START Data section

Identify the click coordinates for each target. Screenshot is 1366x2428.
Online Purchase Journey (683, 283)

END Data section
START Data section

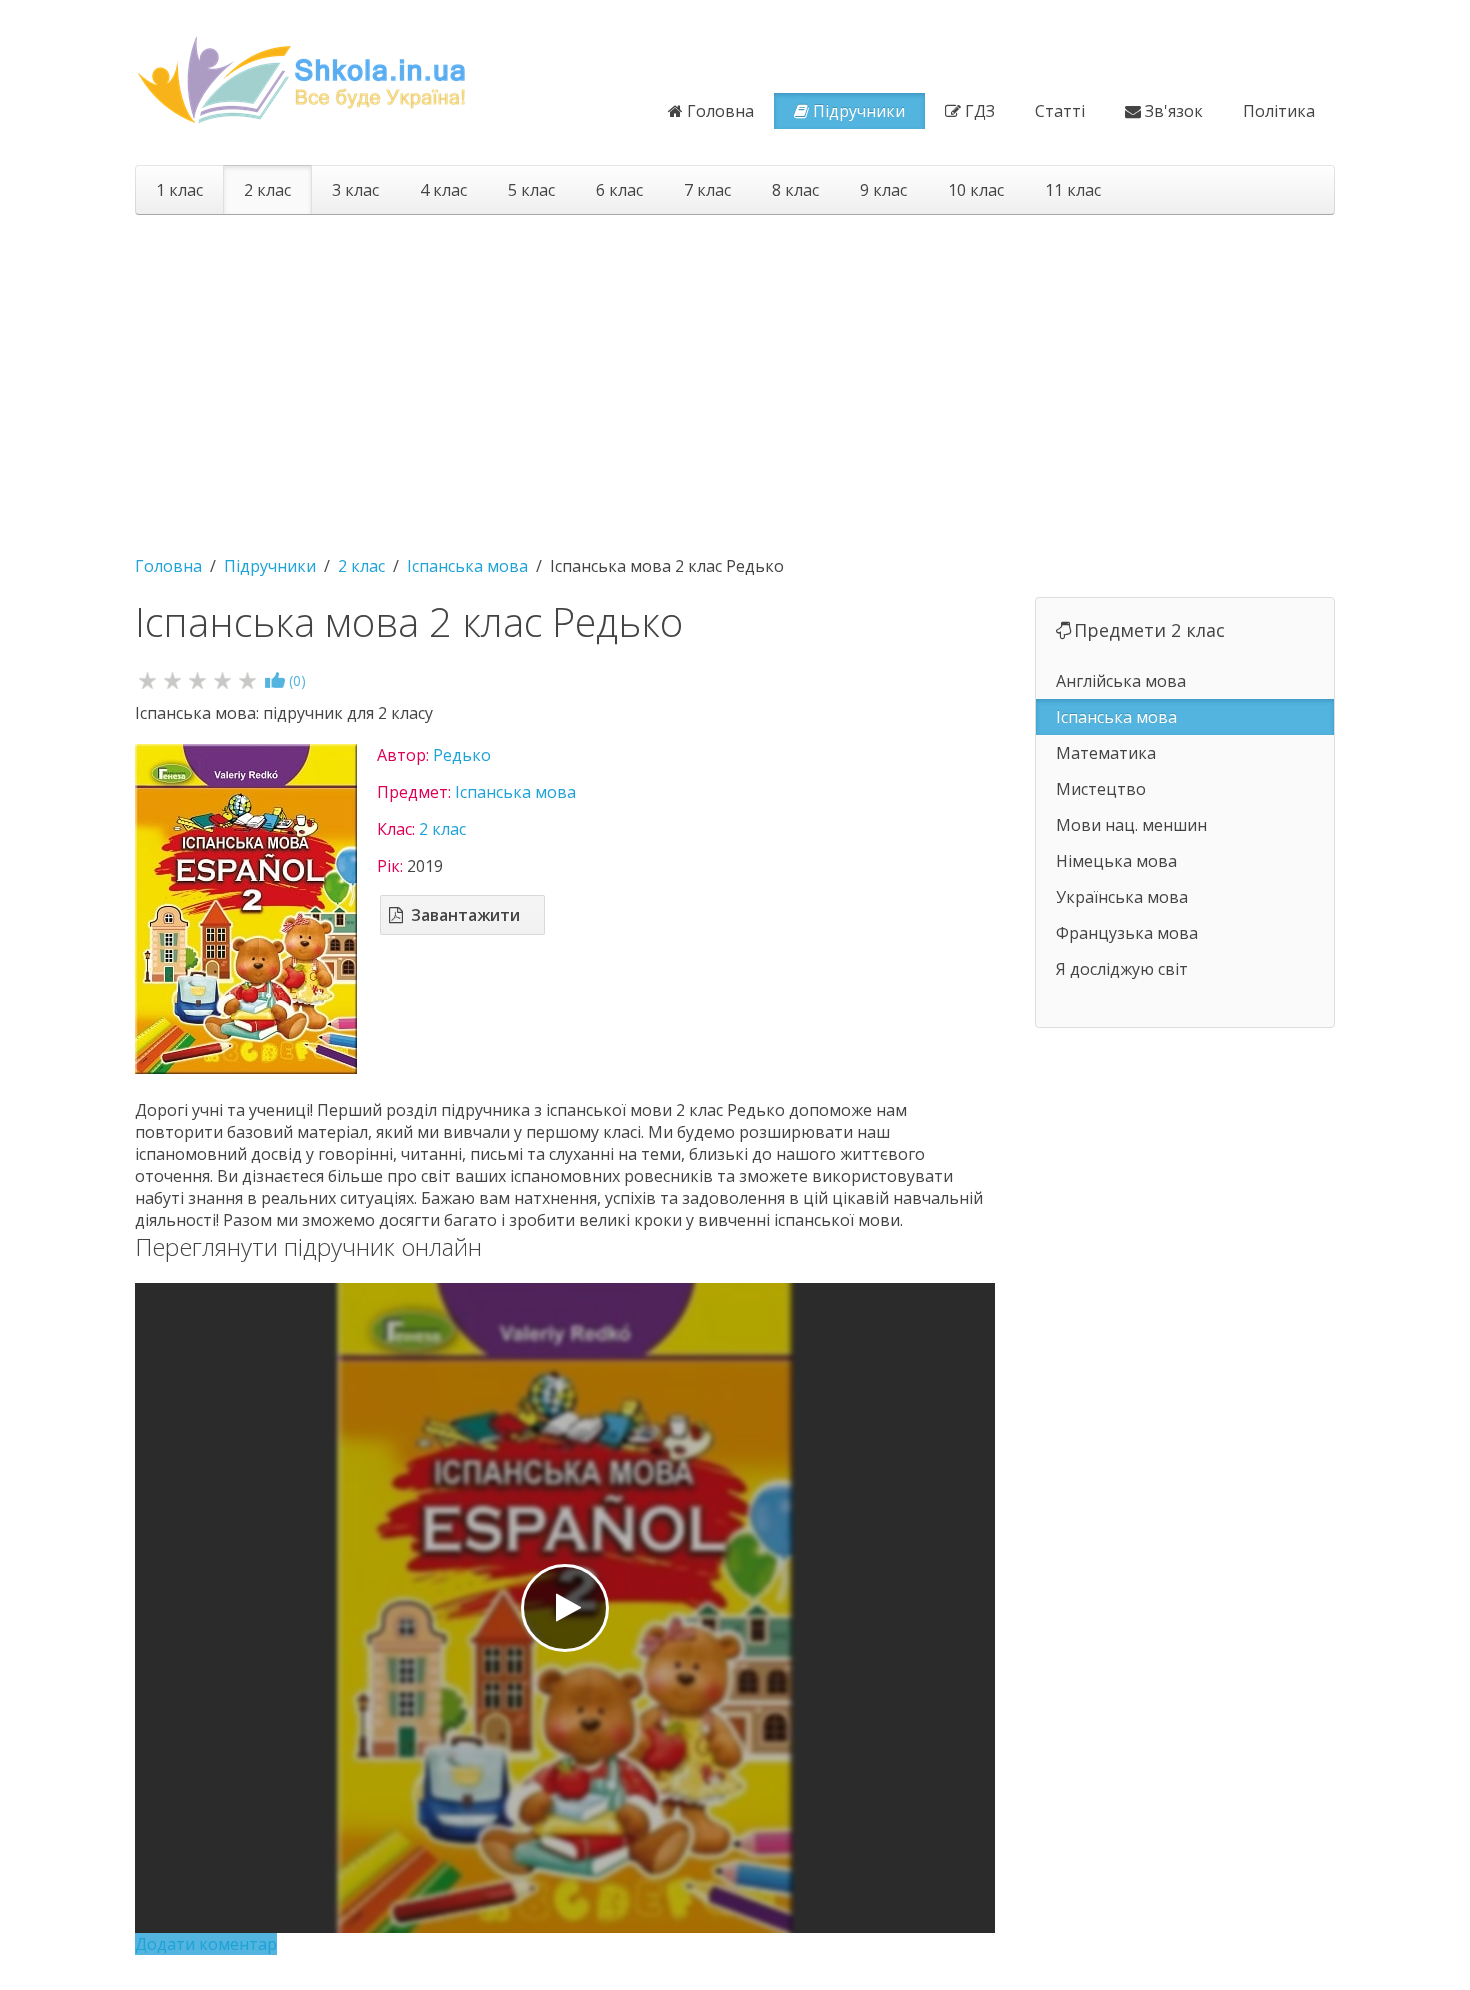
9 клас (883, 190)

END Data section
START Data section

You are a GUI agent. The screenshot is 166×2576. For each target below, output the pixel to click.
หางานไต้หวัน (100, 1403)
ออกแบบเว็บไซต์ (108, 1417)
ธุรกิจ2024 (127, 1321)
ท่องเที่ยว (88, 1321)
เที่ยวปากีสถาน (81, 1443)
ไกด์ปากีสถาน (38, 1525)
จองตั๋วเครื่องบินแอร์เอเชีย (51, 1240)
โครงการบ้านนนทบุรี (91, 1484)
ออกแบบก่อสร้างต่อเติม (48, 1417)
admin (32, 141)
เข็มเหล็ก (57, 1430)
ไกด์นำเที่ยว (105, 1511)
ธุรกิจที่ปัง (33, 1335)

END Data section

Task objective:
Return a copy of each line in the entries that contains "target".

Result below:
Identify the click coordinates for each target. Screenshot is 1366x2428.
You are a GUI agent. The screenshot is 166×2576. For each target below, output the pixel to click.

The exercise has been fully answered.